EXERCISE INSTRUCTIONS
Rewrite the listing with every occurrence of "camera icon" replaced by "video icon" and everything else left unchanged. Leave the pictures out of your version.

EXCERPTED RECORDS
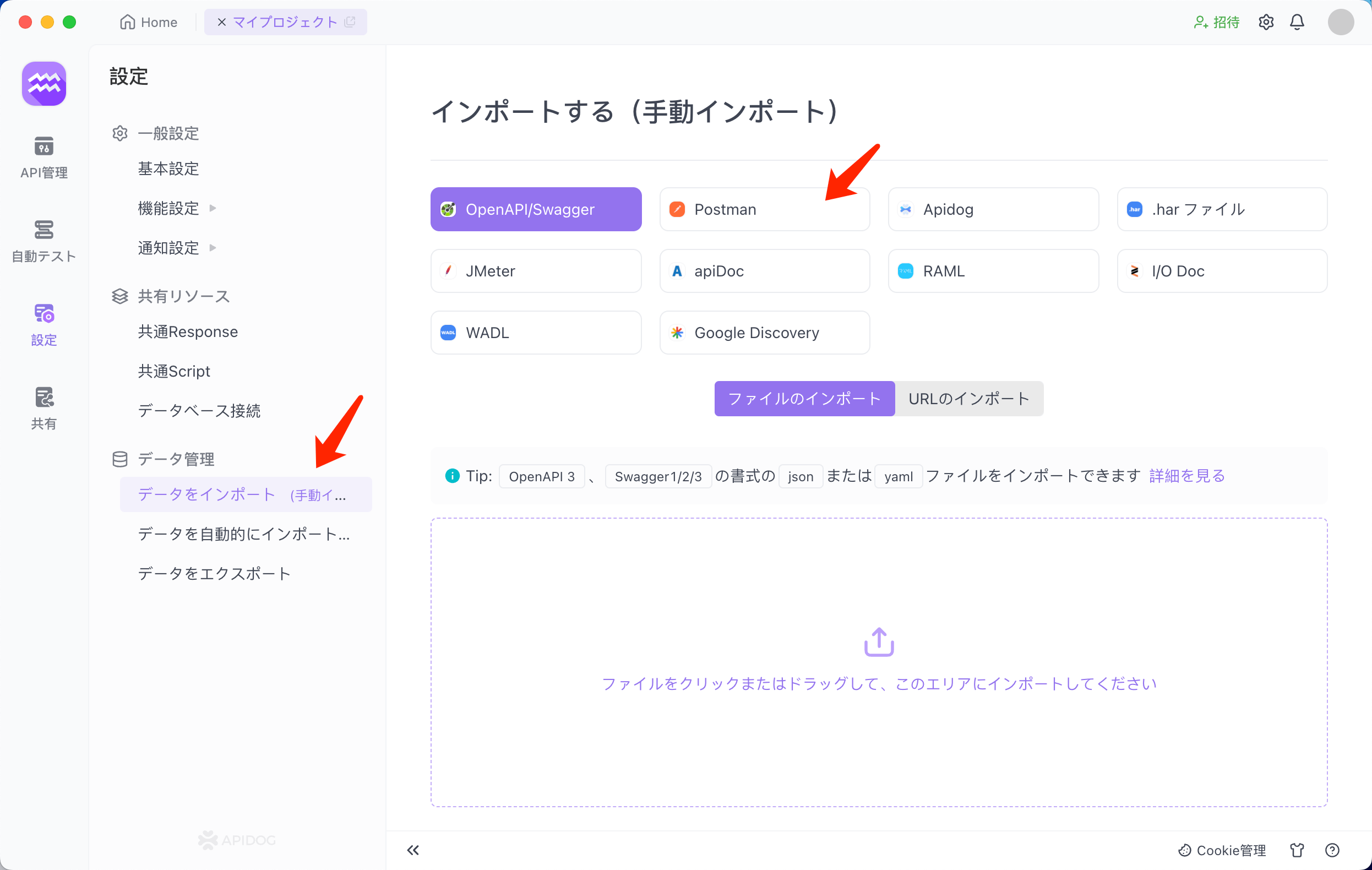Expand the 一般設定 section
The width and height of the screenshot is (1372, 870).
[x=168, y=132]
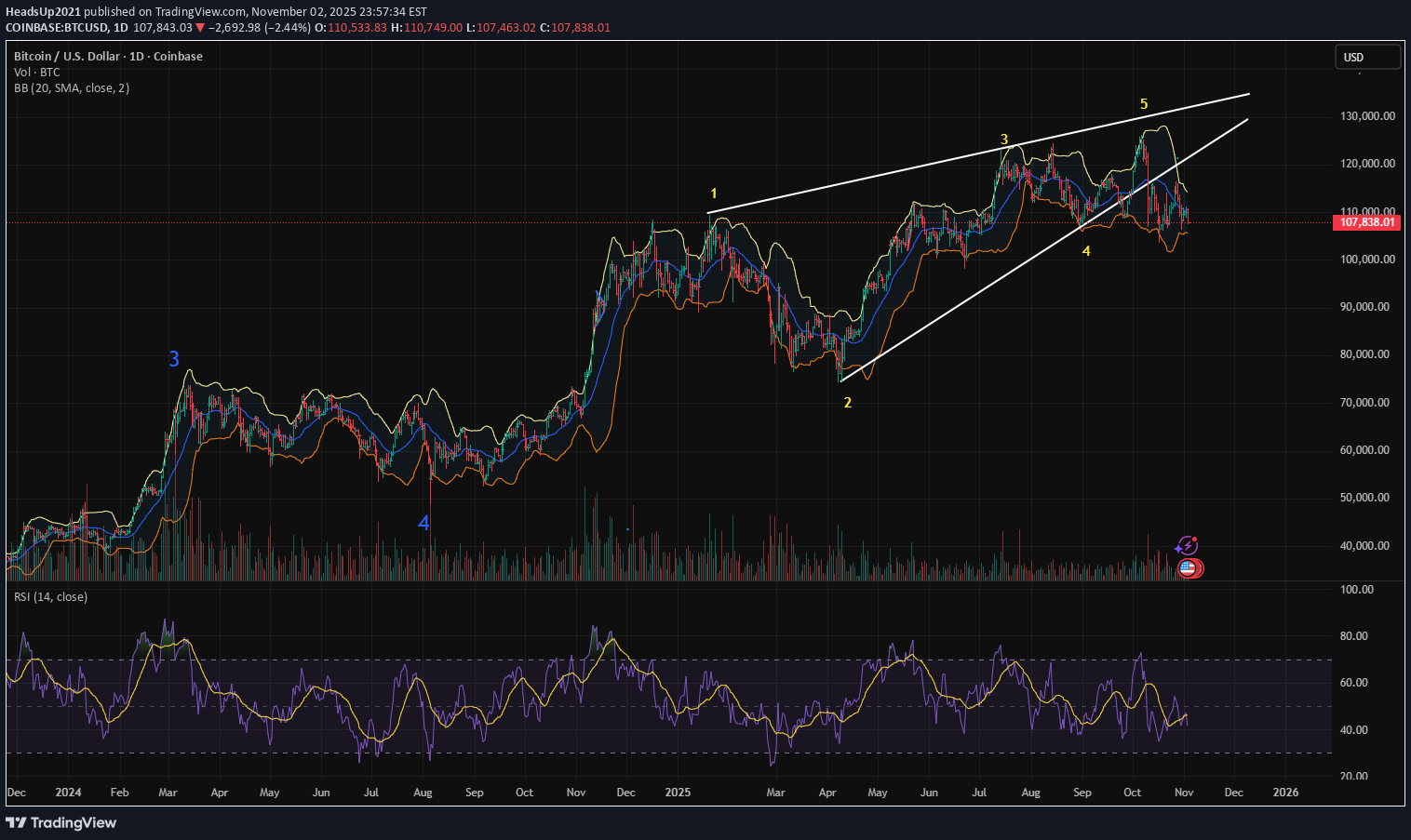Open the USD currency selector

pyautogui.click(x=1366, y=57)
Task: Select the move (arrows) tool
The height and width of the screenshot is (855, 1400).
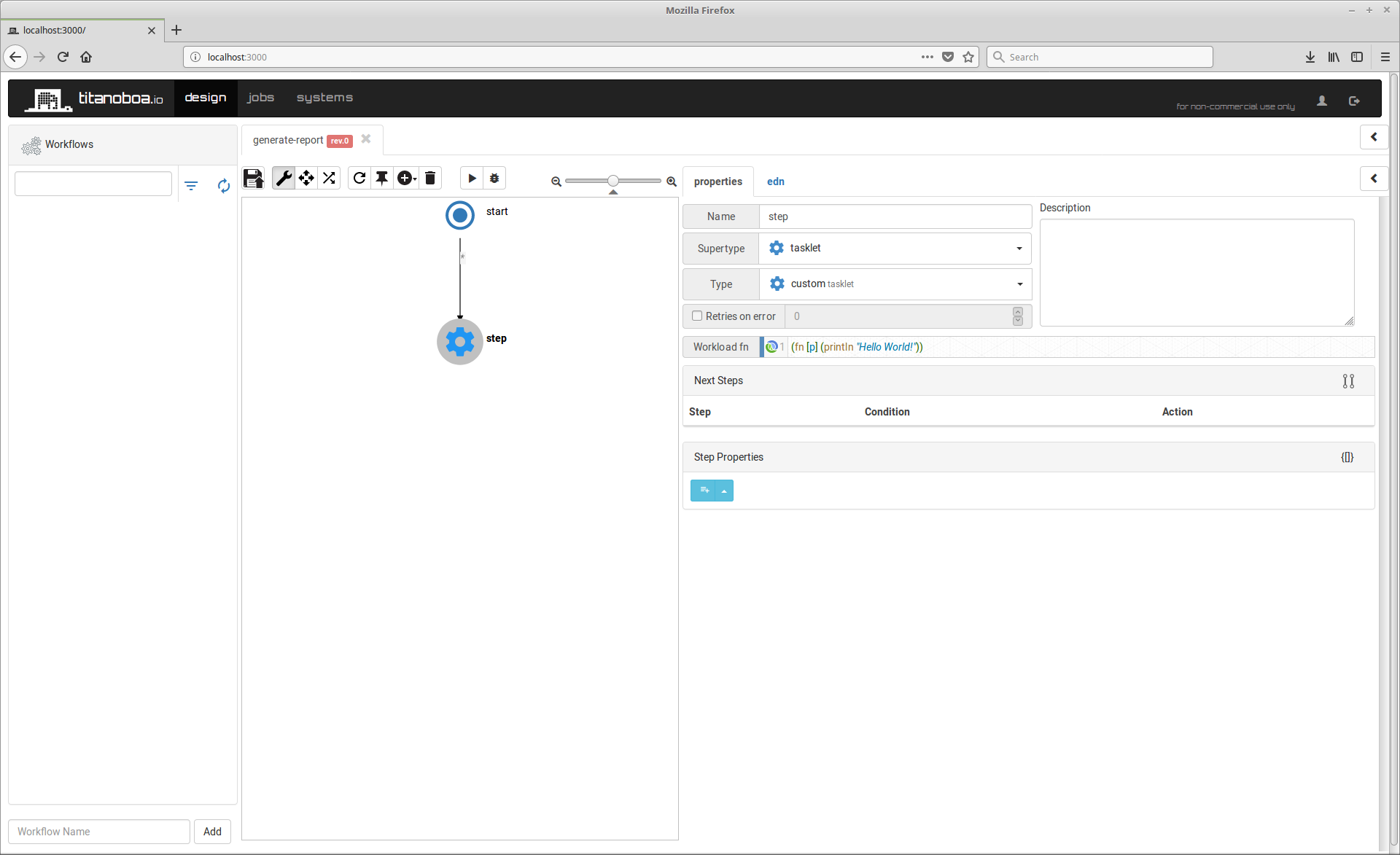Action: tap(306, 179)
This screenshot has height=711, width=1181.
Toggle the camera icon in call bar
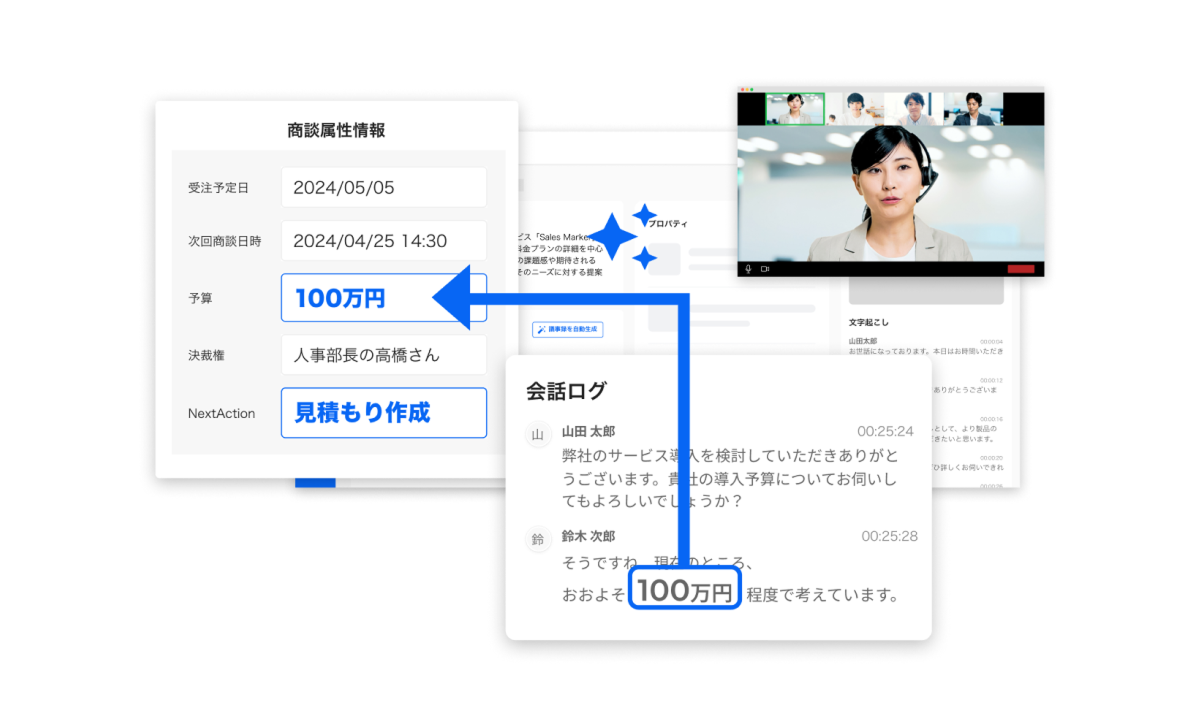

ANSWER
Expand the 一般設定 section
The width and height of the screenshot is (1372, 870).
[x=168, y=132]
Open the USD currency selector

pyautogui.click(x=1366, y=57)
Task: Select the move (arrows) tool
The height and width of the screenshot is (855, 1400).
Action: tap(306, 179)
This screenshot has height=711, width=1181.
Toggle the video icon in call bar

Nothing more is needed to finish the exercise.